Николай испытывал сердечную муку, мучился вопросом: ехать или остаться здесь.
Бусыгин прикипел к людям, с которыми трудился рядом, он любил свою работу испытателя, ее новизну, острые ощущения, которые она приносила. Не хотелось ничего менять в своей жизни. Николай понимал, что рано или поздно придет к нему другая машина — трактор, машина мирная и нужная людям, особенно сейчас, после такой разрушительной войны, и это тоже сулило новизну и трепет исканий.
И помимо всех этих обстоятельств было еще другое обстоятельство, может быть, одно из самых важных и решающих: Николай Бусыгин полюбил. Работала Люда на заводской машино-счетной станции. Большеглазая красавица, певунья.
И вот была свадьба.
Это был первый послевоенный год. Их было гораздо меньше, чем должно было быть, этих свадеб. В день свадьбы не было ни нарядного платья, ни большого застолья. Платье из простенькой сарпинки да лишний пакетик сахарина, полученный по карточкам.
Но разве забыть тот тихий снежный вечер, тишину и их — молодоженов, идущих в будущее с надеждой!
Людмила мечтала, что ее Николай станет инженером. А Николай никогда не вел таких разговоров. Он не хотел ничего знать, кроме машин. Да, машина была его душой, копаться в ней с утра до ночи, «объезжать», «тренировать» — это он умел! Бусыгин понимал, что жена ведь не хочет ему зла, и разумно ли мужу сердиться на нее только за то, что она хочет видеть его инженером.
Николай пошел учиться в вечерний техникум, понял: новая техника требует и новых знаний, иначе пропадешь. И техникум он окончил.
Может быть, после техникума Николай и пошел бы в институт. Однако жизнь с такой стремительностью закрутила его и завертела, что мысль об инженерном дипломе пришлось надолго оставить. Жена по этому поводу печалилась. Что поделаешь, представления молодой жены о жизни не всегда согласовывались с его представлениями.
А потом родилась Таня. Ребенок принес родителям свою долю счастья.
Поздним весенним вечером Николай возвращался из цеха домой. Бормотали ручьи, пахло тающим снегом.
У сверкающего огнями здания театра Дворца культуры Бусыгин встретил Васю Гусева. Он ушел из цеха и работал в конструкторском бюро. Друзья обрадовались встрече, новостей накопилось уйма. И, конечно, разговор свелся к тракторам.
— Ты видел подземный? — интригующе спросил Гусев.
— Нет, подземный не видел.
— Хочешь взглянуть?
— Ну.
— Завтра его будет смотреть комиссия. Ровно в два. Приходи, Николай. Будет Мамин…
— Кто будет?
— Ох, деревня! Ох, отсталость! Мамина не знаешь?
— Не знаю.
— Это же отец отечественного тракторостроения Яков Васильевич Мамин. Приходи. Машина — чудо-юдо.
Гусев ушел.
А на следующий день после разговора с Гусевым Николаю удалось-таки вырваться на часок, чтобы взглянуть на «подземный». А заодно и повидать человека, о котором так восторженно отозвался Вася.

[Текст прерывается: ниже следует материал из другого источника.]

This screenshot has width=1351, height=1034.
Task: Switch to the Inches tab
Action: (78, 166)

Было на редкость прекрасное весеннее утро, когда Бусыгин появился на заводской площадке. Почти всех он здесь знал. Не был знаком только высокий, сутулый, пожилой человек, одетый в летнее коверкотовое пальто. В руках он держал кепку. Был худощав, несколько суров взглядом. Лысина блестела под лучами солнца, и человек в коверкотовом пальто то и дело вытирал ее платком. Все уважительно обращались к нему «Яков Васильевич». Это и был Мамин.
«Подземная» машина была по своей конструкции необычна, оригинальна.

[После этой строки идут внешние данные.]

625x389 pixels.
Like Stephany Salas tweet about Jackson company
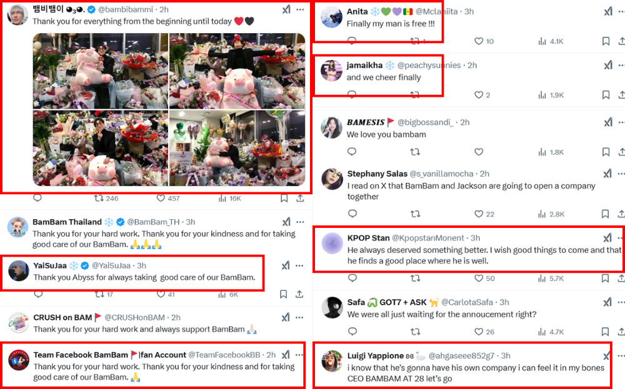(479, 214)
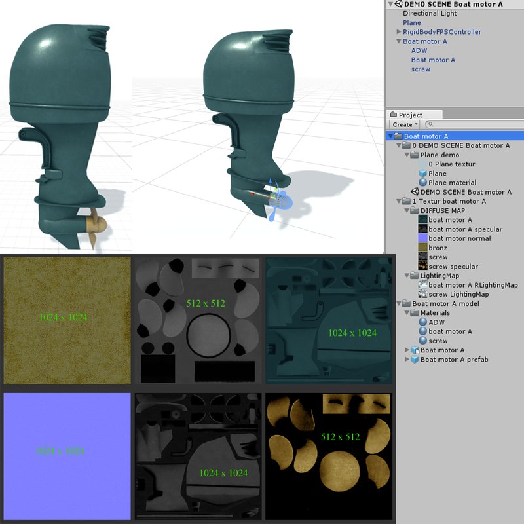This screenshot has width=524, height=524.
Task: Collapse Boat motor A in the Hierarchy
Action: 399,41
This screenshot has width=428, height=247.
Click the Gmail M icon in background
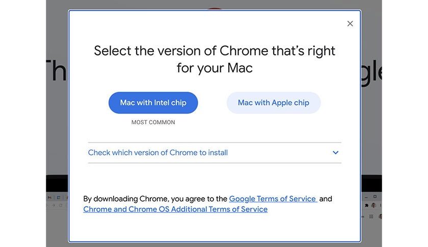click(49, 198)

Через несколько дней после встречи у «подземного» Николай удивился — в цех пришло много новых людей. На опытно-производственную базу пришли конструкторы с чертежами, моделью нового, единственного в своем роде дизель-электрического трактора ДЭТ-250.
Конструкторы и технологи начали рассказывать о будущей машине. Исаков — главный конструктор — сделал детальное, богато аргументированное сообщение о ДЭТ-250, как его задумали конструкторы и технологи.
Первые две машины было поручено собрать и испытать бригадам Замятина и Бусыгина.
Приступила к работе бригада Замятина, а через несколько дней стала на сборку и бригада Бусыгина. К соревнованию этих бригад было приковано внимание всего завода.
Бусыгинская бригада все наращивала и наращивала темп. Николая охватил веселый азарт. У него была слабость: любил, чтобы все кругом говорили — «Бусыгин впереди». Нет, это не от тщеславия, а от «деминских уроков», которые научили его ценить слово «передовой» и гордиться им.